How not to be transformed!

By Rev. Dr. Brent Russett – Asbury Free Methodist

August 21, 2022 Matthew 15:10-28

            As you know, one of our prime values here at Asbury is Discipleship. Our story today, out of Matthew 15, highlights some very important truths about what it means to be a disciple of Jesus.

            Have you ever gone through one of those phases in life when you said to yourself, “self, I need to get to know God better. I need to improve my spiritual life.”

            Maybe you are there right now. Sometimes it is those phases that bring people back to church. They say to themselves, “I need to connect with God.” Maybe you are a follower of Jesus, but something has stirred you, and you feel this need to improve your relationship with God. You have been coasting along in your spiritual life, and you know it is time to do something.

            I think that is a fairly normal experience. There are times in your walk with Jesus where you know you love Jesus, but you also know you haven’t been moving towards him as you should.

            I have had a number of those times in my life. When I was much younger than I am now, I hit one of those times. I knew I needed to draw closer to God. I wanted to improve my spiritual life.

            So, what do you do when you have those impulses? By the way, that is a good impulse. It is a God-given impulse. You wouldn’t even want to move towards God unless God was putting that in your heart.

So, what do you do? I know what my younger self did; I made a list of the things that I needed to do and the things that I shouldn’t do. My list included that I needed to pray an hour a day. I needed to limit my television watching. I needed to memorize scripture. My list went on and on. I created a number of rules for myself in order to improve my spiritual life.

            They were good rules. If people saw my list, which no one ever did, they would say, “Isn’t he spiritual.” Maybe you have created a list of rules for yourself in order for you to become spiritual. If so, today’s Jesus story may help.


            Here is what I have learned over the years. That impulse to draw closer to Jesus is God-given. As your pastor, there is nothing I want more for you than to see you draw near to Jesus. But there are helpful ways to go about it and unhelpful ways.


            Come with me to Matthew 15. As you may know, the book of Matthew was written by the disciple Matthew. He was writing the biography of Jesus in such a way that the Jewish people of his day would understand who He was.

            That is helpful to know because when we get to this story, it is referring to a number of things that every Jewish person of that day would understand and many things we might miss.

            In the first part of Matthew 15, Jesus is talking to the Pharisees. The Pharisees were seen as the spiritual giants of the day. They were the committed people. They took their religion seriously.

● DATA SUPPLIED
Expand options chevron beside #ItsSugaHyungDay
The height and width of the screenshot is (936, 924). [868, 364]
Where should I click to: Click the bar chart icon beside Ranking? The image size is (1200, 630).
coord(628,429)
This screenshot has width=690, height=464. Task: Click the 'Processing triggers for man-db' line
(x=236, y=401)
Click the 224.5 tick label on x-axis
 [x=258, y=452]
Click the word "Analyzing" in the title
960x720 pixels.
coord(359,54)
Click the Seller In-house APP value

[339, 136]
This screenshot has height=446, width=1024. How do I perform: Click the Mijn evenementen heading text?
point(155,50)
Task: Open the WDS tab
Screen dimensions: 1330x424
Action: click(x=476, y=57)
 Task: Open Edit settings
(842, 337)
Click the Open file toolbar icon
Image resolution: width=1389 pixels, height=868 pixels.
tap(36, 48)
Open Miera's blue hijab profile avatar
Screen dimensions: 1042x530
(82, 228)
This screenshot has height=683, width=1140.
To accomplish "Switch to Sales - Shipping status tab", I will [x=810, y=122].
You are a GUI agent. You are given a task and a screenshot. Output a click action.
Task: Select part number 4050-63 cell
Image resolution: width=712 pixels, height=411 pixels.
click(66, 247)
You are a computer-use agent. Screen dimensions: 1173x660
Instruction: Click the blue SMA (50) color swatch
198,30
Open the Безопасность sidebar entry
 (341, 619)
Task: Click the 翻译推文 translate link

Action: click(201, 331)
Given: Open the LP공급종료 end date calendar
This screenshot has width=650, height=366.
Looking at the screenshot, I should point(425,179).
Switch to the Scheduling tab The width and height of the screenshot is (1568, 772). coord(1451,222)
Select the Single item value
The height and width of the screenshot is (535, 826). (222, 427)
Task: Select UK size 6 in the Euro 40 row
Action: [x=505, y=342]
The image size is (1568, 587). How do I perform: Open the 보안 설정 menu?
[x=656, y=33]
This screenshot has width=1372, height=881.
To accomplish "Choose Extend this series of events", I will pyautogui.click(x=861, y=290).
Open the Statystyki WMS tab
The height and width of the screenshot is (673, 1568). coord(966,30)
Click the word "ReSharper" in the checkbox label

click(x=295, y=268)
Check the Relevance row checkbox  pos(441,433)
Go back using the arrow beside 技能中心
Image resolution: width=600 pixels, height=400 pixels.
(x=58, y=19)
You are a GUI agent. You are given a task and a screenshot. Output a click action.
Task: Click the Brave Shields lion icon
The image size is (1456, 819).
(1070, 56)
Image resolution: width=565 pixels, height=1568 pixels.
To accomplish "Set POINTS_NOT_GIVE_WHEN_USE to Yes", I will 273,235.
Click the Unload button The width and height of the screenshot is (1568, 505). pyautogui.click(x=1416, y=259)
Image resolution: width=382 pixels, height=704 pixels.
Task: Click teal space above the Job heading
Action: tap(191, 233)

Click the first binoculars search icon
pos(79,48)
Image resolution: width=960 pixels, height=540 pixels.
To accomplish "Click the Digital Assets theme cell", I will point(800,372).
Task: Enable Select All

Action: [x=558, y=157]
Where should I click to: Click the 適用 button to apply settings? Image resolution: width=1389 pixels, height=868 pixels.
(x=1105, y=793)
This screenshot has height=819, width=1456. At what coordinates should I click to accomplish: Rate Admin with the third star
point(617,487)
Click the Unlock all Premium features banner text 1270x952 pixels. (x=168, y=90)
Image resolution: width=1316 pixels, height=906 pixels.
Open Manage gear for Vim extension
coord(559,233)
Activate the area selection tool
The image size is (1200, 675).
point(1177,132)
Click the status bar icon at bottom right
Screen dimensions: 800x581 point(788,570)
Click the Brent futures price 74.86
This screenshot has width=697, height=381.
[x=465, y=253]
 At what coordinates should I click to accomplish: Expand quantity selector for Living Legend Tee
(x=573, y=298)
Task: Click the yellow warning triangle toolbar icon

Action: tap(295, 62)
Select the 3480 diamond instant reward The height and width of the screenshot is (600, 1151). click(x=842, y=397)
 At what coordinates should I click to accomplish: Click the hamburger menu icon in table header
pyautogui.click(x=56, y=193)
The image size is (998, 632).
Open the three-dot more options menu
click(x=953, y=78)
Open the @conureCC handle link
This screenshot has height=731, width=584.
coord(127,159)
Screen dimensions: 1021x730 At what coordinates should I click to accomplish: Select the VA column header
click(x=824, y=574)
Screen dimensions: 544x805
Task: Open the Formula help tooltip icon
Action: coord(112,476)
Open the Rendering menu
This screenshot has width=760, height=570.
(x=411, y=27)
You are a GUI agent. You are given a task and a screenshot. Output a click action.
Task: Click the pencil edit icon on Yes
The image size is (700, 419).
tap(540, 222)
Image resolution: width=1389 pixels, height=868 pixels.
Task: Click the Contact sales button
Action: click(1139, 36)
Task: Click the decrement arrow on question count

● TASK DETAILS
From the sermon on Matthew 15, return verbatim the passage that begins at the words "August 21, 2022" and stops after the words "to do something.".

● TASK ANSWER
August 21, 2022 Matthew 15:10-28

            As you know, one of our prime values here at Asbury is Discipleship. Our story today, out of Matthew 15, highlights some very important truths about what it means to be a disciple of Jesus.

            Have you ever gone through one of those phases in life when you said to yourself, “self, I need to get to know God better. I need to improve my spiritual life.”

            Maybe you are there right now. Sometimes it is those phases that bring people back to church. They say to themselves, “I need to connect with God.” Maybe you are a follower of Jesus, but something has stirred you, and you feel this need to improve your relationship with God. You have been coasting along in your spiritual life, and you know it is time to do something.